Boeing Co. said it would take a “hard look” at the United Technologies Corp. deal to buy Rockwell Collins Inc., potentially upsetting the $23 billion acquisition.
“Until we receive more details, we are skeptical that it would be in the best interest of -- or add value to -- our customers and industry,” Boeing said in an emailed statement. “Should we determine that this deal is inconsistent with those interests, we would intend to exercise our contractual rights and pursue the appropriate regulatory options to protect our interests.”

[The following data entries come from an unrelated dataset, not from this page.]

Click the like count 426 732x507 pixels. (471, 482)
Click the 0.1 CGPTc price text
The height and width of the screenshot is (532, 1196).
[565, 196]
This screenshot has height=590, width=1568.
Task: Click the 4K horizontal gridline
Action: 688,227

Airbus SE, another major customer of United Technologies, also pressed the company to make sure it can keep up with commitments to deliver Pratt & Whitney jet engines on time after a rocky rollout for the company’s geared turbofan. The world’s largest planemakers are wary of distractions to a key supplier as they embark on the biggest production ramp-up in history for their single-aisle jets, the largest source of profit for Boeing and Airbus.
“We hope that this M&A would not distract UTC from their top operational priority,” an Airbus spokesman said in an emailed response to questions after United Technologies confirmed the cash and stock deal for Rockwell Collins. “Our total focus is on delivering planes.”
Pratt builds engines for Airbus’s best-selling A320neo series but its new geared turbofan technology, which cost $10 billion to develop, has been beset by manufacturing hurdles, delivery delays and technical glitches. That’s elicited stark rebukes from Airbus.
United Technologies plans to hold calls on Sept. 5 and Sept. 6 with customers to discuss the merits of the deal, Chief Executive Officer Greg Hayes said in a phone interview.
“We didn’t want to get ahead of ourselves, the board literally voted yesterday to do this deal,” he said. “We’ll be talking to all of them, trying to make sure they understand the benefits of bringing these companies together.”
Boeing and Airbus will have a say on the merger’s fate because they both have “disproportionate influence” on deals throughout their supply chains, Nicholas Heymann, an analyst at William Blair & Co., said before the deal was announced. The planemakers hold contractual clauses that give them broad authority over parts production, essentially making each customer “a gatekeeper for potential structural changes in the supplier base,” he said.
Pratt’s engines are one of two powering options for A320neo models, competing with products from the CFM International joint venture of General Electric Co. and Paris-based Safran SA. While Pratt has signed just one buyer this year, the CFM turbine has snatched up about 10 times more orders amid the United Technologies unit’s operational challenges.
Airbus CEO Tom Enders said in July that the revamped A320neo narrow-body workhorse is a major concern, with the company hitching its earnings goals to Pratt meeting delivery targets and providing a reliable fix for the powerplant.
“There are just too many maturity issues on this engine,” Enders said at the time. “That is frustrating for us, that’s frustrating for the customers.”